FRENCH FRIES did not become French very easily. As a matter of fact, potatoes - natives of the New World - were introduced to Europe by Spanish explorers around 1550. They became popular in Spain, England and Italy. But at the beginning of the 18th century, the French still were turning their noses up at them.

Then along came Antoine Auguse Parmentier, an economist, agronomist and public relations expert who believed that potatoes were a necessary food for the people of France, since the country was immersed in a horrible famine.

As the story goes, Parmentier had a group of palace guards stationed around a potato field 24 hours a day. After a while, curiosity built to the point where the public wanted to know what this important piece of real estate was all about. It was enough of a gimmick to get the French to try potatoes, and they have been eating them ever since. In fact, they managed to develop a style of cutting and cooking them that is known as "french fries" everywhere but in France itself.
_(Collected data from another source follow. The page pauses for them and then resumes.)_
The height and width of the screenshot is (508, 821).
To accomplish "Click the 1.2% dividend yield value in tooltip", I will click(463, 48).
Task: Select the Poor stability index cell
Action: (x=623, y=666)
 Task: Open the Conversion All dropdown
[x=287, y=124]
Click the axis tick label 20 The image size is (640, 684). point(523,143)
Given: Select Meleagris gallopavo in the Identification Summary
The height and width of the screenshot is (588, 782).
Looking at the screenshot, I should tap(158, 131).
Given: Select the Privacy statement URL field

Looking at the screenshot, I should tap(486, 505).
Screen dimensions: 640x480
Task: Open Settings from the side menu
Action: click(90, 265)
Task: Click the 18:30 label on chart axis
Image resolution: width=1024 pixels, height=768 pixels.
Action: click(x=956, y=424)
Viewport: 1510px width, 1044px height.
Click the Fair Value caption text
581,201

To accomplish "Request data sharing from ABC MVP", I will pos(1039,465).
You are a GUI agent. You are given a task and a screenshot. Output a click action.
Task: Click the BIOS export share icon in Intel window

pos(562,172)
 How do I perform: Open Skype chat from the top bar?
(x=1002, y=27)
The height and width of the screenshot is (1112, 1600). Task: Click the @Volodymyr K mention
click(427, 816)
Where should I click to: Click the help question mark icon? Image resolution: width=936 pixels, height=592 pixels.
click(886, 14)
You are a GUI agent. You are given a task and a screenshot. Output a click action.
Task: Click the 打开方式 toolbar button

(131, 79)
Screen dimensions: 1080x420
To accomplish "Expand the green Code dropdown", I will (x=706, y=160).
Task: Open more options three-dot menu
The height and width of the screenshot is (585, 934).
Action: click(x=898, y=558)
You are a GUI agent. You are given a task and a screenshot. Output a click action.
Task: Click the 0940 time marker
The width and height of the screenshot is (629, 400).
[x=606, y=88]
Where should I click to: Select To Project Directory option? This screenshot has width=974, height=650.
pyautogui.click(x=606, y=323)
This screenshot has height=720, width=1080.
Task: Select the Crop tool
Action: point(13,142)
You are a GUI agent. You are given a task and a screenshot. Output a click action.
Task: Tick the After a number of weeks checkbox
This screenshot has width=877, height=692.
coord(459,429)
No matter how you slice it, french fries are the vegetable cornerstone of the fast-food industry. A hamburger on a plate looks naked without them. Unfortunately, all too often a grease-sodden group of limp sticks masquerades as this dish fit for a king. (Louis XIV loved his pommes frites.)

The "real" french fries are twice-fried, an easy dish to prepare at home, and certainly worth the effort. Here are some tips:

Almost any variety of potato may be used, and the more mature the better. Many professional cooks think Idahos produce the best results because of their shape and high starch content. The potatoes may be peeled, but for extra vitamin retention, well-scrubbed skin may be left on. The potatoes should be uniformly cut with the grain into 1/4-inch to 1/2-inch slices. The slices should be soaked in cold water for at least 15 minutes, and then thoroughly dried on paper towels to remove moisture and excess starch.

Any deep, heavy pot or saucepan may be used for frying. The container should not be more than half full of fat, oil or shortening. If you plan to do a lot of frying, a deep-fat thermometer and a wire basket are excellent investments.

The first frying operation is to blanch the fries. They should be placed in small batches into fat that has been heated to 275 degrees. Be careful not to heat the fat so that it smokes. In order to test without a thermometer, place one slice of potato in the hot fat and cook until it looks creamy and all sputtering has stopped. Remove from fat. It should mash easily with a fork.

Once in the fat, they should be free to move easily. Remove and drain on paper towels. Skim fat after each frying to remove any crumbs. Allow fat to reheat to 275 degrees and repeat. This step may be done well ahead of serving time.

The second frying, or crisping phase, must be done just before serving. The fat should be heated to between 350 and 375 degrees. To test, use a deep-fat thermometer or place a 1-inch square of white bread in the fat. It should brown in about 40 seconds. Cook potatoes in small batches until golden brown. Remember to skim the crumbs off the fat after each frying. Drain on paper towels and salt to taste. Serve while still hot.

The fat may be reused. When slightly cooled, strain to remove any left over particles. Store in a cool place in a covered container. When the fat becomes thick and dark, discard it.